Прошлогодний приезд председателя Совнаркома Рыкова также отразился на жизни сотрудников питомника. Алексей Иванович тогда был недоволен отсутствием атеистической пропаганды в стенах научного учреждения, главная задача которого, по его мнению, и состояла в том, чтобы экспериментально нанести урон боженьке. Поразмышляв над предложениями главы Совнаркома, Тоболкин и его коллеги решили создать подобие специальной экспозиции. Об этом и сообщил тот же номер «Советской Абхазии», который предсказывал скорый приезд Иванова: «Естественно-научный музей, экспонаты которого будут доказывать родство человека с обезьяной, предложено создать в здании психиатрической больницы»3.
Взаимоотношения с этим учреждением у питомника складывались не гладко. Возможно, их соседство было задумано с самого начала. Ведь в своем программном сочинении «Происхождение человека и половой подбор» Чарльз Дарвин считал некоторые формы психических отклонений своеобразной деградацией человека, его возвращением в животное состояние. «Идиоты, также в других отношениях, сходны с низшими животными, — писал автор теории эволюции. — Так сообщают о многих случаях, когда они тщательно обнюхивают каждый кусок пищи, прежде чем съедят»4.
И вот два мира — мир антропоидов и сумасшедших — стали вглядываться друг в друга.
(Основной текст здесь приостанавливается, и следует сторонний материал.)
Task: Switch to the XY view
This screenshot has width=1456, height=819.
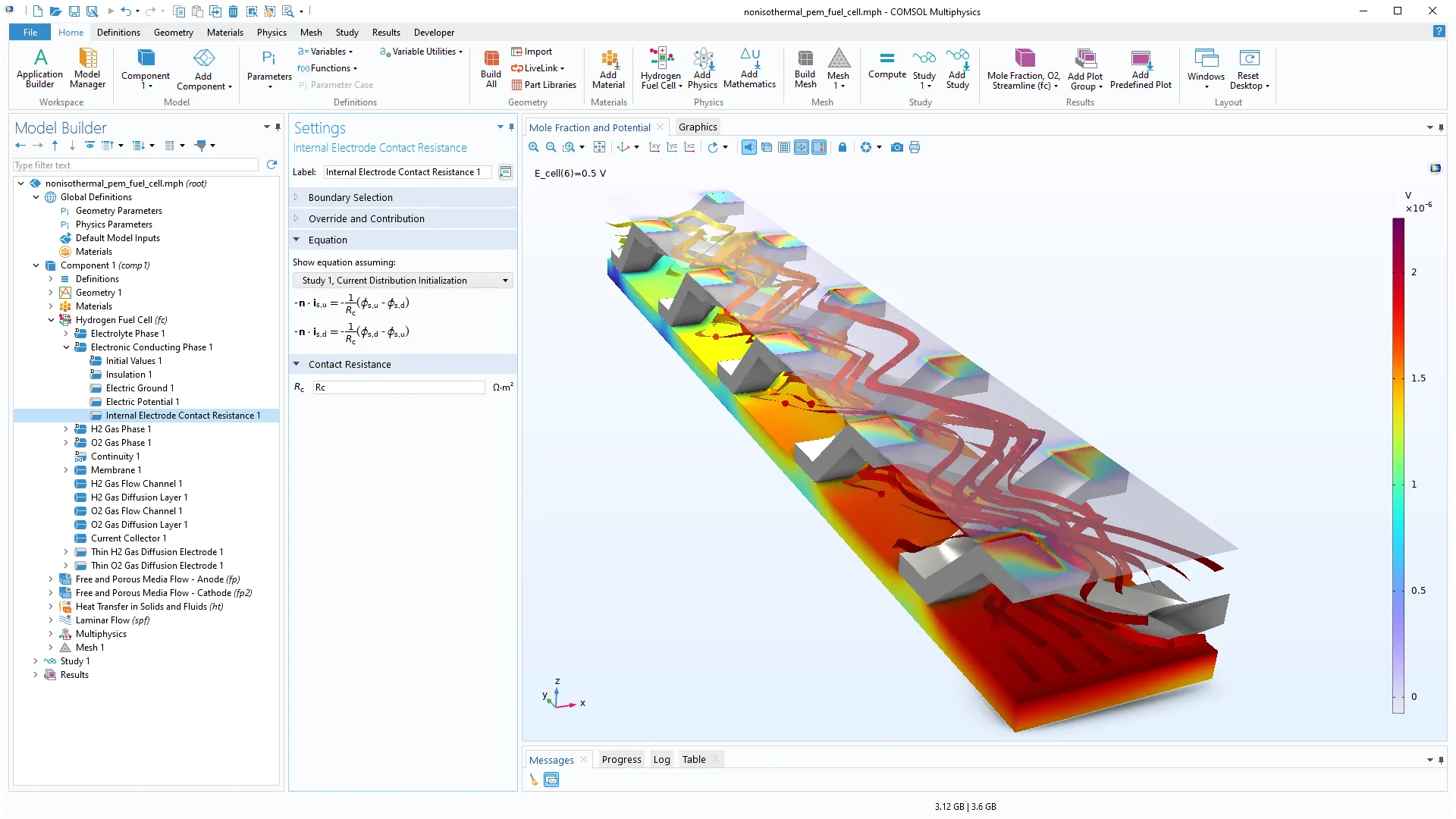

Экскурсанты, умилявшиеся обезьяньим ужимкам, попав к воротам больницы, вздрагивали. Оттуда временами доносился пугающий человеческий рев, он мало чем отличался от рева человекообразных. Но внешний вид обитателей лечебницы убеждал — это уже люди. Посетителям демонстрировалась возможность каждого из них однажды перейти в животное состояние, возвратившись в обезьяний мир. Однако если для обычных людей это была форма «научного назидания» и зримого примера, то для кремлевских мечтателей психушка стала неприятным раздражителем и, что еще хуже, напоминанием о печальной судьбе вождя мировой революции.
Да и «простыми людьми» руководители СССР себя не считали. Ведь если следовать обратной эволюционной логике, то нормальный человек, сойдя с ума, превращался в идиота, а кремлевский Homo futuris — в «простого человека». Но даже и это успокоительное умозаключение выводило из себя твердокаменных коммунистов.
В газете «Советская Абхазия» стали появляться критические статьи, подготавливавшие почву для переноса лечебницы. Одна из таких заметок называлась «Сумасшедшие условия для умалишенных». Здесь главными недовольными своим положением выступали сами пациенты: «“Мы же не звери, не обезьяны!” — обижаются больные»5. Одним из веских факторов для перевода служили многочисленные случаи нападение психических больных на персонал обезьянника.
Советское государство и партия в конце 1920-х — начале 1930-х годов смотрели на академических ученых с плохо скрываемым раздражением и скептицизмом. Их буржуазное происхождение и чванство внушали Кремлю самые серьезные подозрения. У многих светил было весьма туманное прошлое, которое неплохо было бы просветить рентгеном ОГПУ. И на поверку оказывалось: орнитолог Серебровский служил в армии Врангеля, физиолог Быков — в армии Колчака, генетик Левит долго прохлаждался в Америке. А стоило только выпустить за границу Добржанского или Тимофеева-Ресовского, как они не хотели возвращаться в родной СССР.
А из прокуратуры постоянно поступали тревожные сигналы. Генеральный прокурор Крыленко сообщал о необходимости возбудить дела против многих членов Академии наук. Уже 3 января 1930 года зампред ОГПУ Генрих Ягода и начальник Секретно-оперативного управления Евдокимов доносили Сталину о матерых двурушниках и антисоветских бандитах, окопавшихся в Академии наук. Реакция была молниеносной — начались аресты. Среди первых жертв был и директор Зоологического музея Академии наук, профессор А.А. Бялыницкий-Бируля. Тот самый, который «по вопросу о скрещиваниях… решительно высказывается против планов проф. Иванова проводить искусственное обсеменение туземок помимо их согласия». Еще один недруг Иванова уходит с научной сцены, звеня кандалами. Такой победы Илья Иванович явно не ожидал.
Но история сделала неожиданный поворот. И вновь перед отважным зоотехником возникло неожиданное препятствие.
Жизнь советских институтов — это мир интриг и разнообразных коллизий. Основными темами для действий сотрудников являлась борьба за власть и финансирование научных проектов. Институт экспериментальной эндокринологии не был исключением из этого естественного правила. Полюсом раздражения многих сотрудников к концу 1929 года стал товарищ Тоболкин. К этому времени он достиг вершины своего могущества. И это мозолило глаза его начальникам.